En el Libro de las fábulas, que me parece su primera obra definitiva, Daniel Devoto ciñó en constante gracia formal una poesía de tan reposada madurez, que esta segunda y más noble cualidad pudo ocultarse a muchos tras el juego plástico y cantante de las Alianzas hermosas, las voces y visiones. Los poemas del Libro de las fábulas eran ya esa secreta consulta a las fuentes del tiempo y la tierra, al balbuceo original que se informa en una imaginería necesaria y justísima. Pero Devoto prefería rescatarlas —en la paralela información del poeta en el artista— y rehuía (lo sigue haciendo) una espectacular presentación de lo lírico, en la ya demasiado fácil corriente que arrastra a tantos poetas jóvenes desde el irreiterable discurso de Claudel, Rilke, Eliot y Lubicz-Milosz.
Afirmaba en sus poemas de entonces una valerosa decisión humanista de no ceder a las normas de falsa y cómoda autenticidad que signan tanta obra contemporánea, y recrear —celebrándola, acreciéndola, depositario celoso y lampadóforo inflexible— el acervo admirable del pasado occidental y mediterráneo que su cultura, una de las más cabales que conozco, decantaba en su verso por un acto necesario y natural de consubstanciación y contacto. Dafne, Narciso, Orfeo, Nausicaa, y él mismo, y tantos más, puestos allí
con la cautela con que la soledad penetra entre el arpista y su arpa
propusieron entre nosotros una medida ejemplar de lirismo, y un rumbo que trascendía lo tópico del libro para mostrar la lección de sus cisternas más escondidas pero abiertas a toda buena sed.
Canciones contra mudanza, libro de amor y de amante, vino luego para sacrificar jubiloso la flecha por la rama florida, cediendo lucidez a la más honda delicia de alabar con ojos entornados, en un clima de adoración y siesta —como las de Mendoza, donde se escribieron las canciones—:
Sólo pido que Dios me perdone
entre estas palabras nacidas para cantarte.
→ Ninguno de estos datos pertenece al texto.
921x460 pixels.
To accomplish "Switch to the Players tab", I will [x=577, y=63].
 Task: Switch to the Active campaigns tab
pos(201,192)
Pero Devoto se prefiere (acaso lo preferimos) vigilante y riguroso, desde que vigilancia es voluntad de hallazgo, y rigor es elección enamorada. Mantiene y reafirma hoy, en estas Canciones despeinadas, la ambición y el logro de superar todo formalismo en y con la forma misma. Su índice: Parcados, Estrofa, Sáficos rimados, Serventesio, Rondel… Un oscuro pudor mueve en este libro los hilos de la trampa para lectores por encima; el título, por ejemplo, bajo el cual las canciones tejen su discurso de cabelleras donde el orden más pulcro —sin la rigidez del peinado de Salammbô, antes la liviana, atenta libertad jónica— recompensa al que trasciende, espera y comparte. Allí la tristeza del amante, la esperanza rebatida,
condenada a adorar al tiempo indiferente
soslayan nuestra prisa, eluden sin afectación, nos devuelven el recato en la pasión que es conquista difícil en poetas… El lirismo de Daniel Devoto, nacido después de instancias de vida donde la riqueza sedimenta silenciosa, para crecer de pronto en la imagen que la devuelve fuera ya del tiempo, engañará astutamente y por siempre a quien lo crea fácil porque se deja leer generoso y en apariencia sin enigmas, o lo suponga artificioso pues no rehúye el arte y el artificio, que es la forma más lúcida y final de un arte; presumo en Devoto la secreta sonrisa del que sabe mejor, del que ha sentido que los verdaderos fantasmas aparecen a mediodía y no de noche. Claridad del misterio es su poesía toda, envuelta en una luz que la oculta revelándola,
con el pudor interno de la rosa desnuda…
Este bello verso de su libro mendocino perdura sobre Canciones despeinadas, lo blasona y explica; el resto es ya de quien se acerque y aparte los juncos y las ramas que protegen la vena del agua, la confidencia de su pulso.